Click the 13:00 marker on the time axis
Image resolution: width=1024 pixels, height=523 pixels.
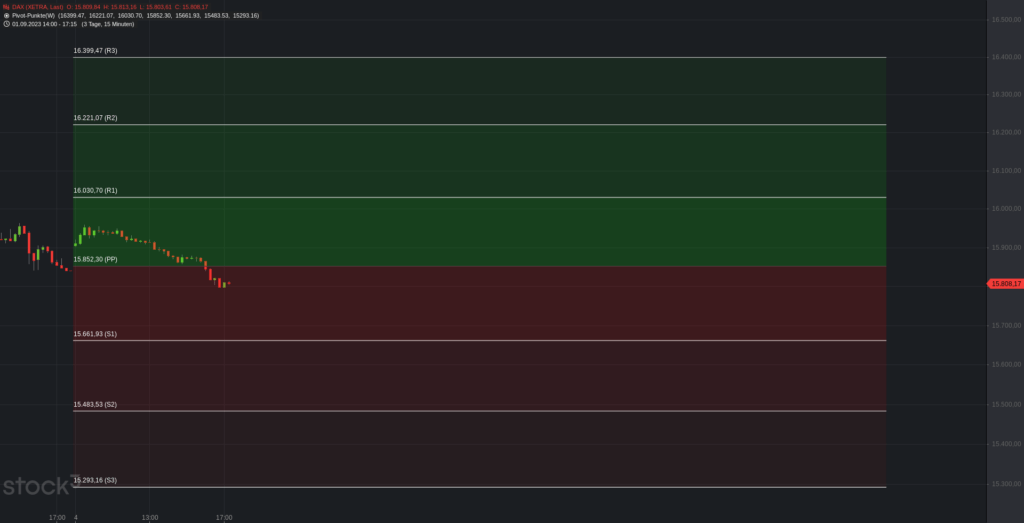pos(149,517)
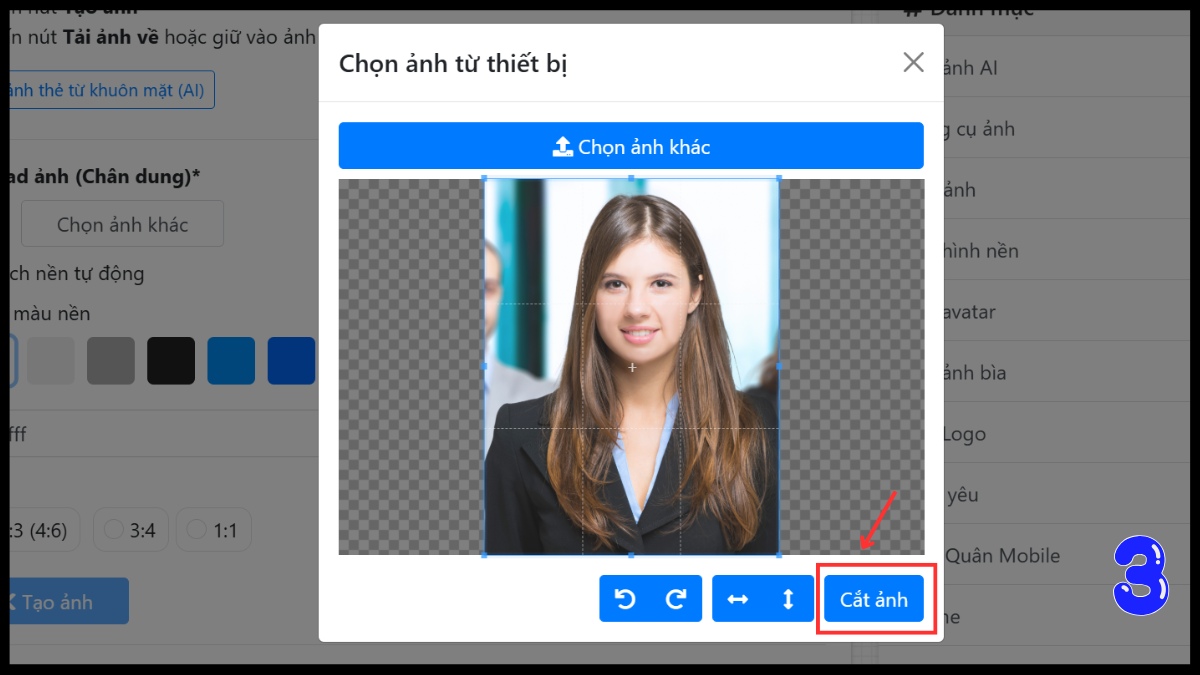Screen dimensions: 1200x675
Task: Click Chọn ảnh khác in the modal
Action: (x=631, y=145)
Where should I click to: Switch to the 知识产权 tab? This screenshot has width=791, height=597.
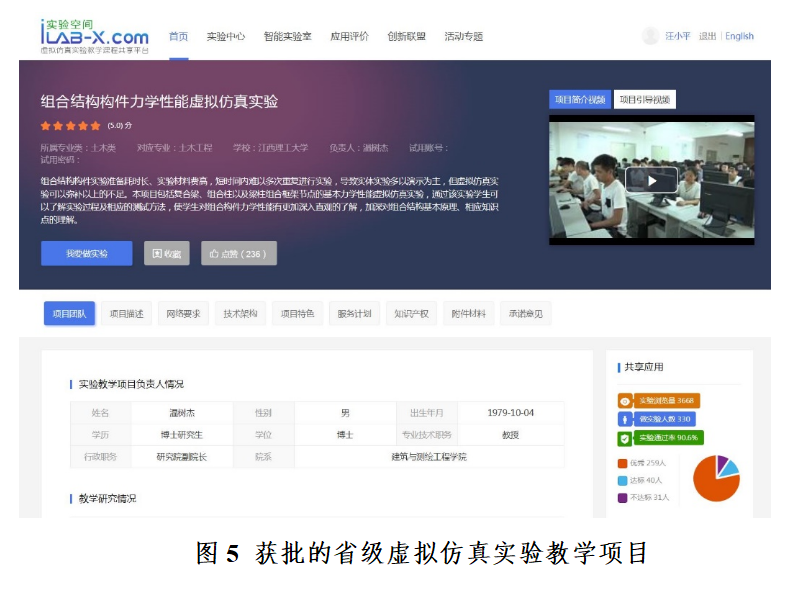tap(411, 314)
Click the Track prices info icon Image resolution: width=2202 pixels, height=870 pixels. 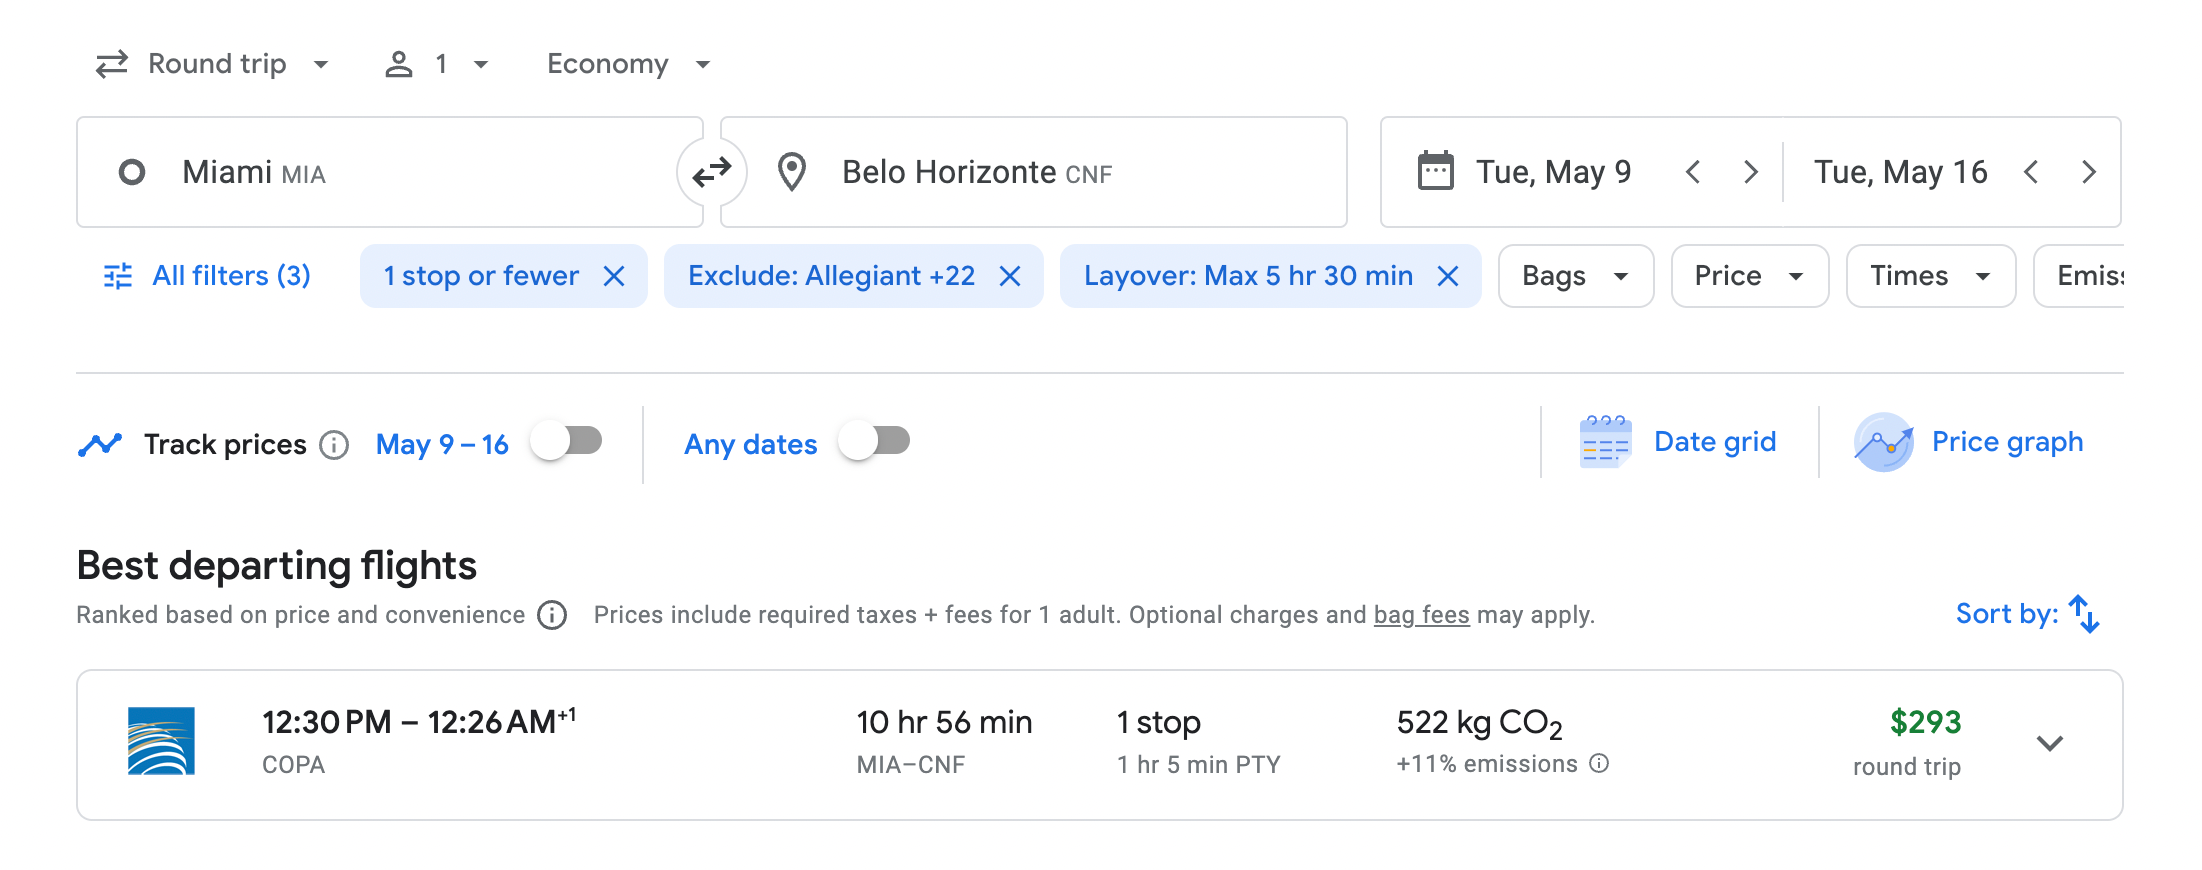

● ● ● ●

_ACTION ITEM_
Each entry above should be reproduced exactly, with the pictures removed.

_ANSWER SPACE_
Click the 13:00 marker on the time axis
Image resolution: width=1024 pixels, height=523 pixels.
pos(149,517)
Screen dimensions: 1200x675
Task: Click Chọn ảnh khác in the modal
Action: (x=631, y=145)
Where should I click to: Switch to the 知识产权 tab? This screenshot has width=791, height=597.
tap(411, 314)
Click the Track prices info icon Image resolution: width=2202 pixels, height=870 pixels. 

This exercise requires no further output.